Dizendo se tratar de um "palpite para a História julgar se tem fundamento ou não", o ex-ministro disse que a afirmação do PSB de que o governador de Pernambuco seria o cabeça da chapa, com Marina como vice, é só "retórica".

"Eduardo, ao trazê-la, prometeu para ela [Marina] que ela seria candidata e pediu a ela uma retórica para ter um tempo de discutir com os companheiros essa transição", afirmou Ciro, após vistoria no hospital de Sobral no sábado (12).

Segundo ele, com a atual exposição que Campos está tendo, ele deverá crescer nas pesquisas. "Se esse crescimento for substantivo, ele engana Marina e deixa ela na curva. Isso é bem do comportamento do Eduardo, que não tem nenhum escrúpulo. Se não [crescer], ele vai com a Marina de candidata a presidente, que é o que no fim eu acho que vai acontecer", disse.

Ciro e seu irmão, o governador Cid Gomes (Pros), romperam com Campos e saíram do PSB por não concordar com a candidatura presidencial do pernambucano. Eles defendem o apoio à reeleição da presidente Dilma.

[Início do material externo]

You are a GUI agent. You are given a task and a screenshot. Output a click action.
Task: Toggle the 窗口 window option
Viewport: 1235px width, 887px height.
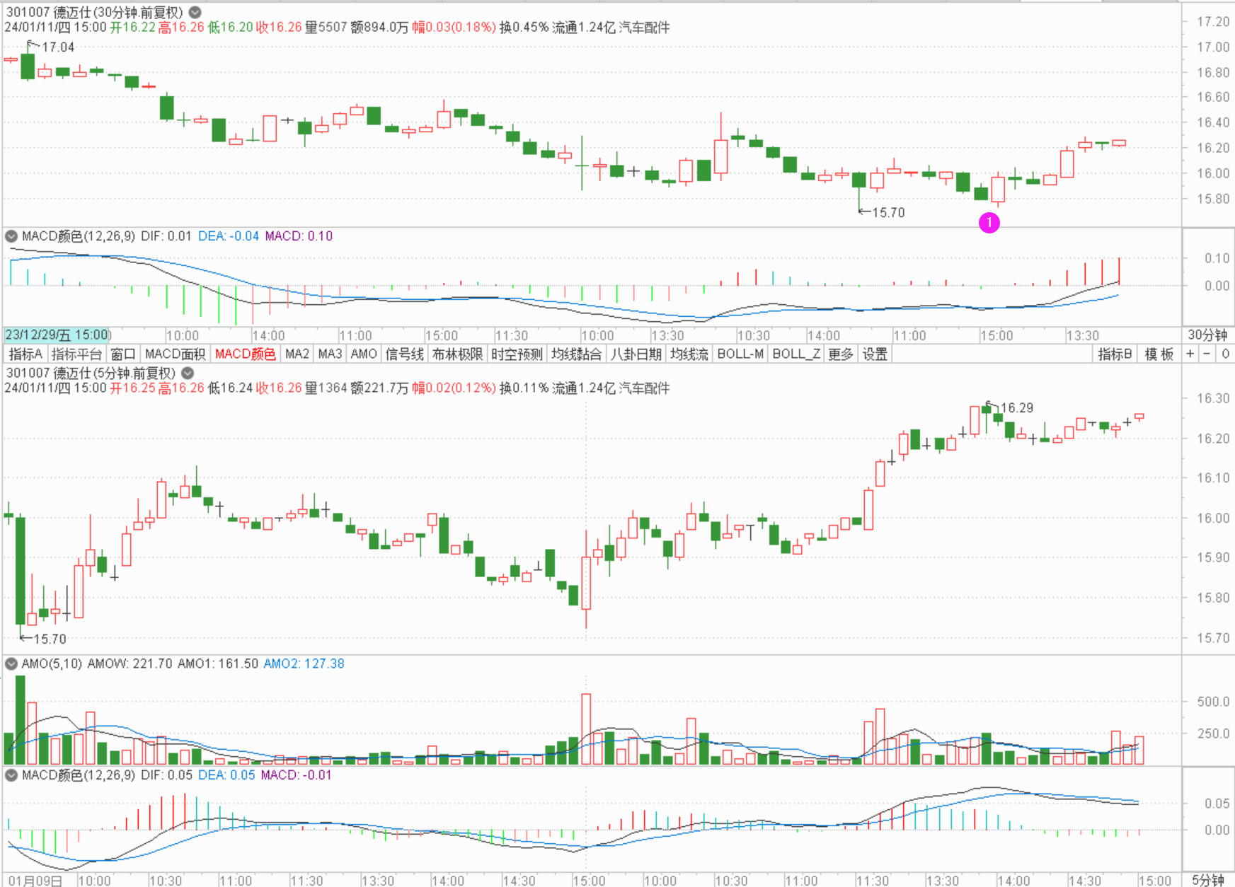pos(123,354)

Para o ex-ministro, "não dá" para colar a imagem de novas práticas políticas a Campos. "Herdou a capitania hereditária do avô, vai posar de novo?", ironizou Ciro. Campos é neto de Miguel Arraes (1916-2005), ex-governador de Pernambuco e ex-presidente do PSB, partido que hoje comanda.

Ainda assim, Ciro afirmou que a presidente Dilma "vai ter que abrir o olho" para enfrentar a dupla Campos-Marina.

"Eles não podem ser enfrentados com trivialidades, tipo essa despolitização de dizer que não vota no PSDB porque é a volta ao passado, a satanização da privatização", analisou. "Com eles não. Eles estiveram juntos conosco na fundação desse projeto, ambos foram meus colegas ministros no governo Lula", completou.

O jornalista viajou a convite da Secretaria de Saúde do Estado.